## TO BE DONE
Please restate the water bucket puzzle text between "Consider Rubik's Cube, the" and "and 5 liter buckets.", inclusive, and substitute "Sudoku" for "Rubik's Cube".

## QUOTED PASSAGE
Consider Rubik's Cube, the 15-puzzle, or the classic Die Hard puzzle of filling
a 5 liter bucket with 4 liters of water using only 3 and 5 liter buckets.
### Water Jug Problem
Suppose, we want to help MacClane with his task of putting 4 liters of water in a 5 liter bucket using only one 3 and one 5 liter buckets.
Construct an abstract "state
space graph" where you have the node set as $(b_3, b_5)$ where $b_3 \in \{0, 1,
2, 3\}$ and $b_5 \in \{0, 1, 2, 3, 4, 5\}$. Suppose that you have $b_3$ liters
of water in the small bucket and $b_5$ liters of water in the large bucket.
What can you do? Fill one of them, i.e., the next states are $(3, b_5)$ or
$(b_3, 5)$. Alternatively, you can empty one of them, i.e., the next states
are $(0, b_5$) or $(b_3, 0)$. Finally, you can pour from one to the other
until either pourer becomes empty or the pouree becomes full: $(\max(b_5 - b_3,
0), \min(b_5 + b_3, 5))$, or the other way around. How do we go from $(0,0)$ to
$(0, 4)$? Simply run `bfs(G, (0,0))`.

## GIVEN DATA

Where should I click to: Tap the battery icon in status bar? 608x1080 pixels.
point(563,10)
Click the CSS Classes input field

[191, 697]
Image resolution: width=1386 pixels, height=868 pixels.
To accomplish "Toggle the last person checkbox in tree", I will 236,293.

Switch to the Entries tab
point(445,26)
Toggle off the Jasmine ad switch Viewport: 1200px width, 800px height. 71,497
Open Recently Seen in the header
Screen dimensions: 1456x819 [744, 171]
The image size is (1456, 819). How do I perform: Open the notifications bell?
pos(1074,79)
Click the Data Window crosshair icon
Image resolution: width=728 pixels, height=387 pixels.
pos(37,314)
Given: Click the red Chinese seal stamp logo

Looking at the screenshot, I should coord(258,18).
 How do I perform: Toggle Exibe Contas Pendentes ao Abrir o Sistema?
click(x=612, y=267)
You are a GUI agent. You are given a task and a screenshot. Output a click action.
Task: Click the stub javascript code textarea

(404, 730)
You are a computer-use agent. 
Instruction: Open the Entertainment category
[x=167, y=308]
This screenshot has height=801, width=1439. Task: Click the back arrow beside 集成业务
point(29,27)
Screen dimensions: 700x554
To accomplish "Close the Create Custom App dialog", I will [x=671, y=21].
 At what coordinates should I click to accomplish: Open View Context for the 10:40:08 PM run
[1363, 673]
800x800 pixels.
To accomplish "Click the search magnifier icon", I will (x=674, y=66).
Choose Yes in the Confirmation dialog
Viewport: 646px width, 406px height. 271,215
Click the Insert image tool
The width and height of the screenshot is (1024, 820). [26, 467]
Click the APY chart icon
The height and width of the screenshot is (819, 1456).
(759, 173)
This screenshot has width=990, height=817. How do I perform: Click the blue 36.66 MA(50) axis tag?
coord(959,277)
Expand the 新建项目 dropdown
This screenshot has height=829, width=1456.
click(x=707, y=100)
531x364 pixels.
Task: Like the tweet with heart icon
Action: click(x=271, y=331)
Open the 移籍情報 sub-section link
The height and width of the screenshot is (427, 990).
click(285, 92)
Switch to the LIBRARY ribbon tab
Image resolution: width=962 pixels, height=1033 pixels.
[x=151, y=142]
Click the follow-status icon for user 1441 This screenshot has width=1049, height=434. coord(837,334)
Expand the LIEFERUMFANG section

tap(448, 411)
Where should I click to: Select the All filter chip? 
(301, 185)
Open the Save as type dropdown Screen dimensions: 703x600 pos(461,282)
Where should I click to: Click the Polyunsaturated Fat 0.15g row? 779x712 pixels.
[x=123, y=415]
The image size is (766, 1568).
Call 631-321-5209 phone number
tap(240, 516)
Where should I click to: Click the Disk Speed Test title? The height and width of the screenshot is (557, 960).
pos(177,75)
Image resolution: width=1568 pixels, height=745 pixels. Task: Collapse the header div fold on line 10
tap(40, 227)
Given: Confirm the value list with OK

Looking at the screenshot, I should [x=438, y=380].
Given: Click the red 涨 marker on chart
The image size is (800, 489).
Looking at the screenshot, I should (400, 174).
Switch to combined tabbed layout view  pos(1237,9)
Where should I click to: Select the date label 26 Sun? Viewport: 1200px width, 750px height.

## EXERCISE RESPONSE
Consider Sudoku, the 15-puzzle, or the classic Die Hard puzzle of filling
a 5 liter bucket with 4 liters of water using only 3 and 5 liter buckets.